> **Data provided**:
>> begin
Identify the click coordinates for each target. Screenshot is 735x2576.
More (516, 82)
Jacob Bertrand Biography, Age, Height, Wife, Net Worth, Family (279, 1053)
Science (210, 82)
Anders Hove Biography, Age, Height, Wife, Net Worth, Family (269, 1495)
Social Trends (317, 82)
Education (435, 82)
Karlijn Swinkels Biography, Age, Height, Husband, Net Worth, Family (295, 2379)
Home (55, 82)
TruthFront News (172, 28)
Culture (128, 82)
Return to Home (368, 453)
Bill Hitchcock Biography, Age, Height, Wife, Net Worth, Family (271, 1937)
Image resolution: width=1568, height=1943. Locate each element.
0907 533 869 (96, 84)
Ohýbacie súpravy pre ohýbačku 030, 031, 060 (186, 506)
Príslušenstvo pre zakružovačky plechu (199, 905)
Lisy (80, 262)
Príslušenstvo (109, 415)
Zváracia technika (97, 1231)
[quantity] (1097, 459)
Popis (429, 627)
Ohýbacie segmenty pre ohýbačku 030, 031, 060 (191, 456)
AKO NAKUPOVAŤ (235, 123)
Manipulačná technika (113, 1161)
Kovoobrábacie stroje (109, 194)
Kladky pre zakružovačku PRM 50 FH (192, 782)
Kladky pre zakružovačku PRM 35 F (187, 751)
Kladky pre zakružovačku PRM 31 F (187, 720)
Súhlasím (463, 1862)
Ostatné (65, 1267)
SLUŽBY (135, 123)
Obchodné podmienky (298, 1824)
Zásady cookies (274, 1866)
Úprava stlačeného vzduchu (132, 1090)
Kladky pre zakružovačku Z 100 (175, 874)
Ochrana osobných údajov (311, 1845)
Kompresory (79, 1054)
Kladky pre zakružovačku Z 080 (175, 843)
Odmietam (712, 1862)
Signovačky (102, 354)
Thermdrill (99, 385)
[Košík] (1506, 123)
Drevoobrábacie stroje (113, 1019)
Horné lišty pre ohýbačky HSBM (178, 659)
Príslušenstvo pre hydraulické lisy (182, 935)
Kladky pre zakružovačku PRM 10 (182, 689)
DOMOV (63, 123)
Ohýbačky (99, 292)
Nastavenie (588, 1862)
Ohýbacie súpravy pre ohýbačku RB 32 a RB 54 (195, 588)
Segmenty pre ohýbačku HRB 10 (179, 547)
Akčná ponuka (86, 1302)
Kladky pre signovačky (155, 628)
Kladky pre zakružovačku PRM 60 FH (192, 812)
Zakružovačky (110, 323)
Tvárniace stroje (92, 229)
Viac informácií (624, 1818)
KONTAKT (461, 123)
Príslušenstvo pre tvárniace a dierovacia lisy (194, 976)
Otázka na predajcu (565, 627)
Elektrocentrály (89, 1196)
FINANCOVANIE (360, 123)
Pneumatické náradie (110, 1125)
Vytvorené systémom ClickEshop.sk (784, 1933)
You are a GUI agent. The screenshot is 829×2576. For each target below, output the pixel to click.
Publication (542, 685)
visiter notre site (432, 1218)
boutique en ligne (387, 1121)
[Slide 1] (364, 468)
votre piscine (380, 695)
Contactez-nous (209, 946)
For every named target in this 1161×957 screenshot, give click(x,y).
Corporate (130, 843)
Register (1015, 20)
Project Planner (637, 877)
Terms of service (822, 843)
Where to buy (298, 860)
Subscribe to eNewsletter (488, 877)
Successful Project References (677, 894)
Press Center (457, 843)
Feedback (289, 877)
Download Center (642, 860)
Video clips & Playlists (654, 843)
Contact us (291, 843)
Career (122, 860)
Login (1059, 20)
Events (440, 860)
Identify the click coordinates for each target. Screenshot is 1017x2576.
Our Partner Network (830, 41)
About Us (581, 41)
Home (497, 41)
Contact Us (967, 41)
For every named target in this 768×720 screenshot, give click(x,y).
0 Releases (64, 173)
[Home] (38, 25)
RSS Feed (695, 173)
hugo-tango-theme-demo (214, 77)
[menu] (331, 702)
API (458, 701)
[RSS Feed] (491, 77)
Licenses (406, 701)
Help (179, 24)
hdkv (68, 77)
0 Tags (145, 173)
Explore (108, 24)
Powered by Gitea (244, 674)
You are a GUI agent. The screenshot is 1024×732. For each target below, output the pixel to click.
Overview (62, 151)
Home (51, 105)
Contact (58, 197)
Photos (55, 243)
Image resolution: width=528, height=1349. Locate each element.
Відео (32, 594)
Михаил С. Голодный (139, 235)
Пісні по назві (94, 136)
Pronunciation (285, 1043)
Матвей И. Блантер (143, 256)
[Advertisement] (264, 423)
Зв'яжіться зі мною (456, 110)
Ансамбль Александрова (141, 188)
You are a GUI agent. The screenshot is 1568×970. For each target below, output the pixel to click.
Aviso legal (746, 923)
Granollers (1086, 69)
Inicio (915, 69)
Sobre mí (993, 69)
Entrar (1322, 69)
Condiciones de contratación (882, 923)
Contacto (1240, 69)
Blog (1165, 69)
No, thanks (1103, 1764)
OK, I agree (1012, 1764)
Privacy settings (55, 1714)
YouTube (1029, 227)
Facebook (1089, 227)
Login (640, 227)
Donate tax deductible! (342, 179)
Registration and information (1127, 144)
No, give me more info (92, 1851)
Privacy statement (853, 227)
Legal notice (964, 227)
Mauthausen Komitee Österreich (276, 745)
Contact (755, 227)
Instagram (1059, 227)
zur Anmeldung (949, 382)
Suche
>> end
Turn all of the material above into a numbered list with one line per item, and skip any blank lines.

> **Exercise solution**:
1. Identify the click coordinates for each target. Screenshot is 735x2576.
2. More (516, 82)
3. Jacob Bertrand Biography, Age, Height, Wife, Net Worth, Family (279, 1053)
4. Science (210, 82)
5. Anders Hove Biography, Age, Height, Wife, Net Worth, Family (269, 1495)
6. Social Trends (317, 82)
7. Education (435, 82)
8. Karlijn Swinkels Biography, Age, Height, Husband, Net Worth, Family (295, 2379)
9. Home (55, 82)
10. TruthFront News (172, 28)
11. Culture (128, 82)
12. Return to Home (368, 453)
13. Bill Hitchcock Biography, Age, Height, Wife, Net Worth, Family (271, 1937)
14. Image resolution: width=1568, height=1943. Locate each element.
15. 0907 533 869 (96, 84)
16. Ohýbacie súpravy pre ohýbačku 030, 031, 060 (186, 506)
17. Príslušenstvo pre zakružovačky plechu (199, 905)
18. Lisy (80, 262)
19. Príslušenstvo (109, 415)
20. Zváracia technika (97, 1231)
21. [quantity] (1097, 459)
22. Popis (429, 627)
23. Ohýbacie segmenty pre ohýbačku 030, 031, 060 (191, 456)
24. AKO NAKUPOVAŤ (235, 123)
25. Manipulačná technika (113, 1161)
26. Kovoobrábacie stroje (109, 194)
27. Kladky pre zakružovačku PRM 50 FH (192, 782)
28. Kladky pre zakružovačku PRM 35 F (187, 751)
29. Kladky pre zakružovačku PRM 31 F (187, 720)
30. Súhlasím (463, 1862)
31. Ostatné (65, 1267)
32. SLUŽBY (135, 123)
33. Obchodné podmienky (298, 1824)
34. Zásady cookies (274, 1866)
35. Úprava stlačeného vzduchu (132, 1090)
36. Kladky pre zakružovačku Z 100 (175, 874)
37. Ochrana osobných údajov (311, 1845)
38. Kompresory (79, 1054)
39. Kladky pre zakružovačku Z 080 (175, 843)
40. Odmietam (712, 1862)
41. Signovačky (102, 354)
42. Thermdrill (99, 385)
43. [Košík] (1506, 123)
44. Drevoobrábacie stroje (113, 1019)
45. Horné lišty pre ohýbačky HSBM (178, 659)
46. Príslušenstvo pre hydraulické lisy (182, 935)
47. Kladky pre zakružovačku PRM 10 (182, 689)
48. DOMOV (63, 123)
49. Ohýbačky (99, 292)
50. Nastavenie (588, 1862)
51. Ohýbacie súpravy pre ohýbačku RB 32 a RB 54 (195, 588)
52. Segmenty pre ohýbačku HRB 10 (179, 547)
53. Akčná ponuka (86, 1302)
54. Kladky pre signovačky (155, 628)
55. Kladky pre zakružovačku PRM 60 FH (192, 812)
56. Zakružovačky (110, 323)
57. Tvárniace stroje (92, 229)
58. Viac informácií (624, 1818)
59. KONTAKT (461, 123)
60. Príslušenstvo pre tvárniace a dierovacia lisy (194, 976)
61. Otázka na predajcu (565, 627)
62. Elektrocentrály (89, 1196)
63. FINANCOVANIE (360, 123)
64. Pneumatické náradie (110, 1125)
65. Vytvorené systémom ClickEshop.sk (784, 1933)
66. You are a GUI agent. The screenshot is 829×2576. For each target below, output the pixel to click.
67. Publication (542, 685)
68. visiter notre site (432, 1218)
69. boutique en ligne (387, 1121)
70. [Slide 1] (364, 468)
71. votre piscine (380, 695)
72. Contactez-nous (209, 946)
73. For every named target in this 1161×957 screenshot, give click(x,y).
74. Corporate (130, 843)
75. Register (1015, 20)
76. Project Planner (637, 877)
77. Terms of service (822, 843)
78. Where to buy (298, 860)
79. Subscribe to eNewsletter (488, 877)
80. Successful Project References (677, 894)
81. Press Center (457, 843)
82. Feedback (289, 877)
83. Download Center (642, 860)
84. Video clips & Playlists (654, 843)
85. Contact us (291, 843)
86. Career (122, 860)
87. Login (1059, 20)
88. Events (440, 860)
89. Identify the click coordinates for each target. Screenshot is 1017x2576.
90. Our Partner Network (830, 41)
91. About Us (581, 41)
92. Home (497, 41)
93. Contact Us (967, 41)
94. For every named target in this 768×720 screenshot, give click(x,y).
95. 0 Releases (64, 173)
96. [Home] (38, 25)
97. RSS Feed (695, 173)
98. hugo-tango-theme-demo (214, 77)
99. [menu] (331, 702)
100. API (458, 701)
101. [RSS Feed] (491, 77)
102. Licenses (406, 701)
103. Help (179, 24)
104. hdkv (68, 77)
105. 0 Tags (145, 173)
106. Explore (108, 24)
107. Powered by Gitea (244, 674)
108. You are a GUI agent. The screenshot is 1024×732. For each target below, output the pixel to click.
109. Overview (62, 151)
110. Home (51, 105)
111. Contact (58, 197)
112. Photos (55, 243)
113. Image resolution: width=528, height=1349. Locate each element.
114. Відео (32, 594)
115. Михаил С. Голодный (139, 235)
116. Пісні по назві (94, 136)
117. Pronunciation (285, 1043)
118. Матвей И. Блантер (143, 256)
119. [Advertisement] (264, 423)
120. Зв'яжіться зі мною (456, 110)
121. Ансамбль Александрова (141, 188)
122. You are a GUI agent. The screenshot is 1568×970. For each target below, output the pixel to click.
123. Aviso legal (746, 923)
124. Granollers (1086, 69)
125. Inicio (915, 69)
126. Sobre mí (993, 69)
127. Entrar (1322, 69)
128. Condiciones de contratación (882, 923)
129. Contacto (1240, 69)
130. Blog (1165, 69)
131. No, thanks (1103, 1764)
132. OK, I agree (1012, 1764)
133. Privacy settings (55, 1714)
134. YouTube (1029, 227)
135. Facebook (1089, 227)
136. Login (640, 227)
137. Donate tax deductible! (342, 179)
138. Registration and information (1127, 144)
139. No, give me more info (92, 1851)
140. Privacy statement (853, 227)
141. Legal notice (964, 227)
142. Mauthausen Komitee Österreich (276, 745)
143. Contact (755, 227)
144. Instagram (1059, 227)
145. zur Anmeldung (949, 382)
146. Suche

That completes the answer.